第218章 林言策劃的行動

  其中一個把手伸進懷裡,摸了一下,又抽出來了。

  那動作很快,但許伯年看見了,那人在摸的不是煙,不是錢,而應該是槍。

  他把茶杯放下,把樣品重新包好。

  「行,二十斤就二十斤。下周我讓人送來。」

  「好嘞。
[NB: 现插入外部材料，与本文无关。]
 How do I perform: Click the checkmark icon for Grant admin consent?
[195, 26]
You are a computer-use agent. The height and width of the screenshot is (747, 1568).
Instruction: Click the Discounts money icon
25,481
」

  他出門後沒有往永寧巷21號的方向走,而是朝巷口走去,腳步不快不慢,就是一個談完生意的藥材鋪老闆。

  路過早餐攤位的時候,他沒有看那三個人,只是用餘光掃了一眼。

  桌上擺著的油條已經涼了,油漬浸透了墊著的草紙,但三個人誰都沒有動筷子。

  他在心裡把那三個人的位置記了一遍,然後拐進霞飛路,混入人群。

  .........

  

  當天晚上,林言回到家,便發現院子內多了一塊巴掌大的黑色泥巴,躺在院子內的草坪上。

  石庫門房子內的每一點異樣林言都會注意到。

  哪怕是一個腳印,哪怕是一處不起眼的劃痕。

  毫無疑問,黑色泥巴里肯定裹著「水牛」傳遞給自己的情報。

  順手將黑色泥巴撿走,回到房間,從泥巴中拿出用油紙包好的紙條。

  「黃志忠同志已撤離,留有電台、資金等物資於霞飛路永寧巷21號安全屋的床板下,今接延安命令,取電台資金日後轉交赴滬江蘇省委書記劉同志。

  然,今日前往,發現三名特務盯著21號,不確定特務具體陣營,未貿然行動。

  水牛。」

  看完情報後,林言都有些後怕。

  要是「水牛」稍有不慎,這次就栽了。

  情況倒也很簡單,就是黃志忠之前一直拋頭露面,知道他身份的人不少。

  三名特務盯著院子肯定是為了守株待兔,在沒有收穫之前大概率不會進去翻找東西的。

  所以,電台和資金暫時應該是安全的。

  只有那三名特務的身份眼下還不好確認。

  他們有可能是特高課的,有可能是東亞同文書院的,也有可能是軍統一處或者軍統二處的。

  不過好在這個霞飛路永寧巷21號距離自己家不到300米,可以操作的辦法倒是挺多。

  林言想到之前自己通過地下管線去法租界和公共租界交界處發過電文,這一次也可以利用地下管線。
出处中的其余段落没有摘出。